De VtdK is niet de enige organisatie die onoverkomelijke bezwaren tegen de WKKGZ koestert: de Raad van State bracht een negatief advies uit over deze wet. Ook de Inspectie voor de Volksgezondheid ondersteunt de wet niet. Zij – een directoraat van het ministerie van VWS – schrijft dat nu de patiëntenrechten in Nederland juridisch goed zijn gewaarborgd. In het algemeen hebben patiënten voldoende formele mogelijkheden om hun rechten te realiseren. De inspectie vindt het wel noodzakelijk dat instellingen en beroepsbeoefenaren de praktische toepassing van de patiëntenwetgeving verbeteren. Zij vindt  een aanpassing en daarmee  deze wet overbodig.  Ook bestaat er twijfel aan de mededelingen van de minister VWS dat de administratieve belasting die de WKKGZ met zich meebrengt gering is. Het Actal, het Adviescollege toetsing regeldruk, is van mening dat deze wet een aanzienlijke extra administratieve belasting voor de zorgaanbieders tot gevolg zal hebben.

De Eerste Kamer constateerde veel onduidelijkheiden heeft 3 schriftelijke vragenrondes gehouden: een unicum. Eén opvallend antwoord: het aantal alternatieve zorgaanbieders dat in het register en onder het toezicht van de Inspectie moet komen, is volgens de minister 40.000.Vervolgens zijn er verkiezingen gehouden en zijn er nieuwe Eerste Kamerleden geïnstalleerd. Normaal worden zij ingewerkt door middel van een samenvatting. Het wetsvoorstel is echter zo ingewikkeld dat er geen samenvatting van kon worden gemaakt. Intussen moeten eenvoudige patiënten het wel begrijpen.

Inmiddels zijn de tegenlobby’s niet meer op de vingers van een hand te tellen. De KNMG, de BOZ (ActiZ, GGZ Nederland, NFU, NVZ en VGN), de Eerste Lijn (de Landelijke Huisartsen Vereniging (LHV), Koninklijke Nederlandse Maatschappij tot bevordering der Pharmacie (KNMP), Koninklijke Nederlandse Maatschappij tot bevordering der Tandheelkunde (KNMT), Associatie Nederlandse Tandartsen (ANT), Nederlandse Vereniging voor Mondhygiënisten (NVM), Koninklijke Nederlandse Organisatie van Verloskundigen (KNOV), Vereniging van Oefentherapeuten Cesar en Mensendieck (VvOCM), het Koninklijke Nederlands Genootschap voor Fysiotherapie (KNGF), de Landelijke Vereniging van Vrijgevestigde Psychologen & Psychotherapeuten (LVVP) hebben alle brieven gestuurd met bezwaren (deze staan op site EK).

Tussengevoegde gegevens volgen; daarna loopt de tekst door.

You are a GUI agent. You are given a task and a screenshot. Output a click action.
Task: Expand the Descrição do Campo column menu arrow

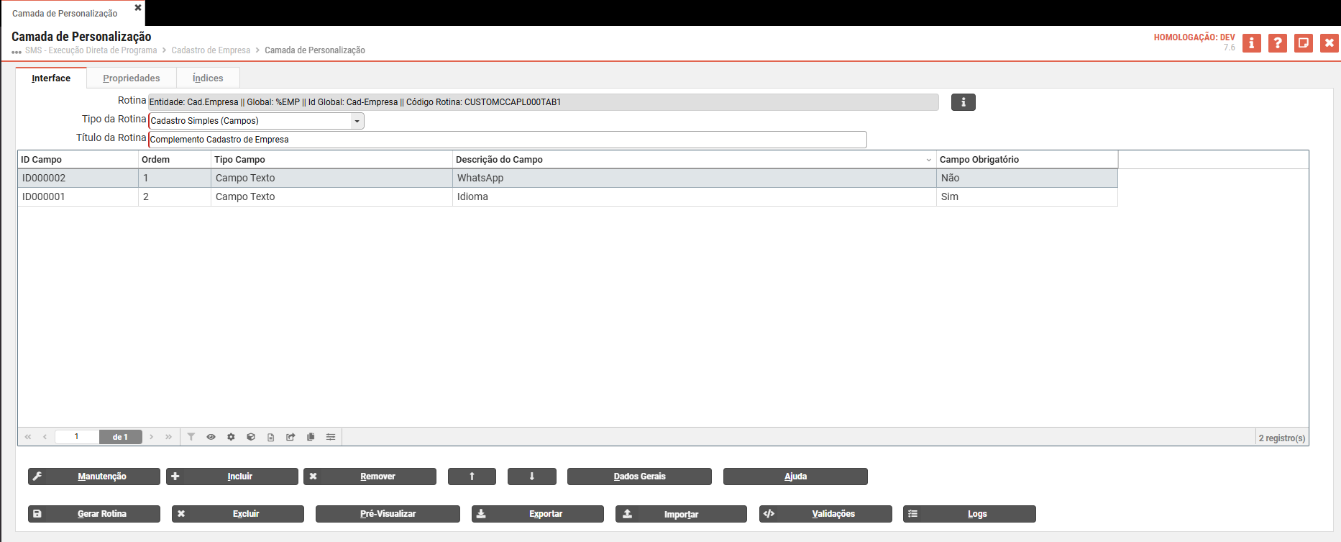[928, 160]
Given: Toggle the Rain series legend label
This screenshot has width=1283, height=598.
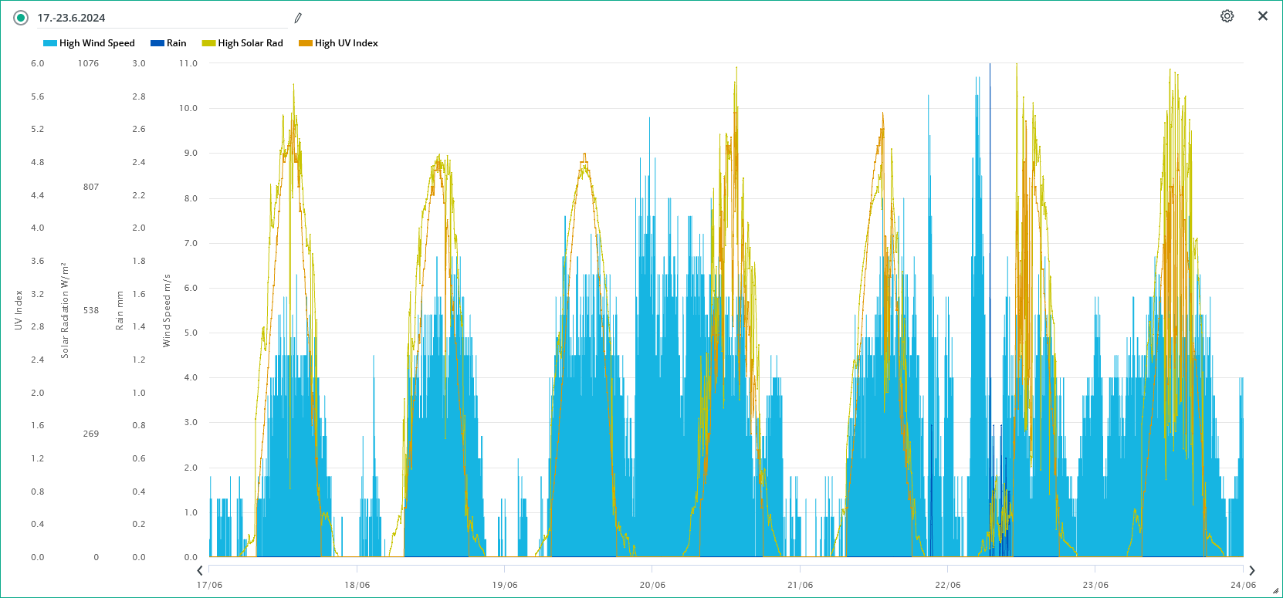Looking at the screenshot, I should point(176,43).
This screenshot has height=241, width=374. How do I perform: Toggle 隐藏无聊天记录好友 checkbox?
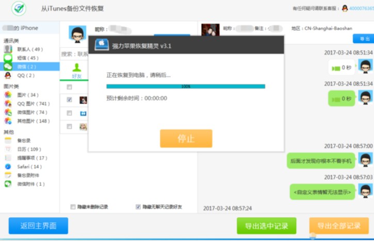click(138, 207)
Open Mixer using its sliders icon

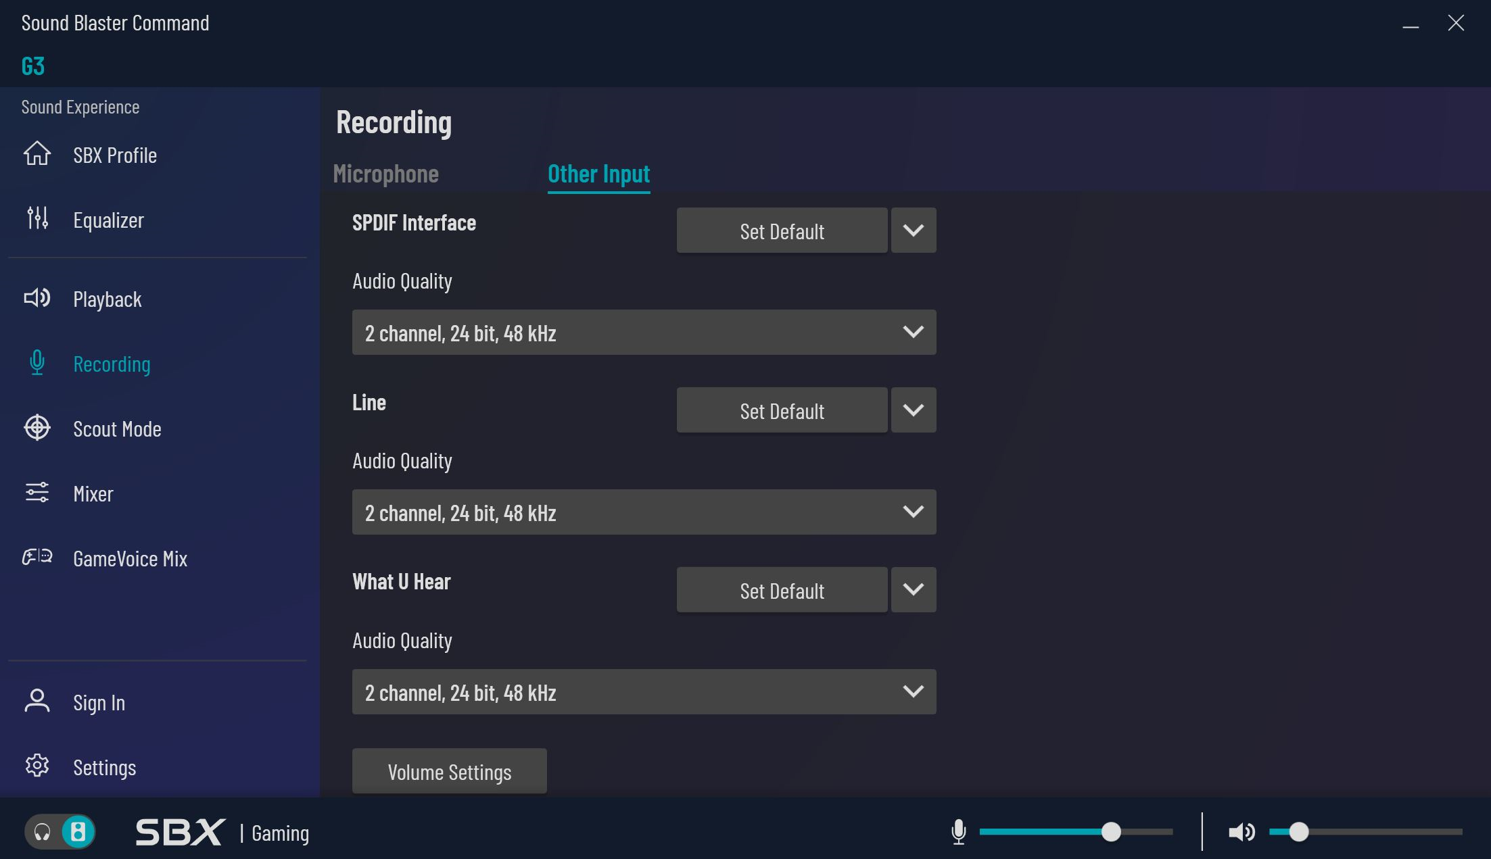pos(37,493)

Zelfs de arts-acupuncturisten lobbyen tegen dit register, omdat het register ook acupuncturisten toelaat die geen vijfjarige opleiding gehad hebben en dus zomaar in mensen prikken! Slechts de NPCF – meerdere malen genomineerd als kandidaat voor de Meester Kackadoris-prijs- is nog steeds voorstander.

 

Naschrift 7 oktober 2015
De Eerste Kamer heeft op 6 oktober met een ruime meerderheid van stemmen de Wet kwaliteit, klachten en geschillen zorg (WKKGZ) aangenomen. De SGP, de ChristenUnie, de VVD, de PvdA, GroenLinks, de PvdD, 50PLUS, de OSF, de SP, D66 en de PVV en CDA Eerste Kamerlid Ria Oomen stemden voor het wetsvoorstel. De overige aanwezige leden van de fractie van het CDA stemden tegen. De Wkkgz werd in 2013 aangenomen in de Tweede Kamer.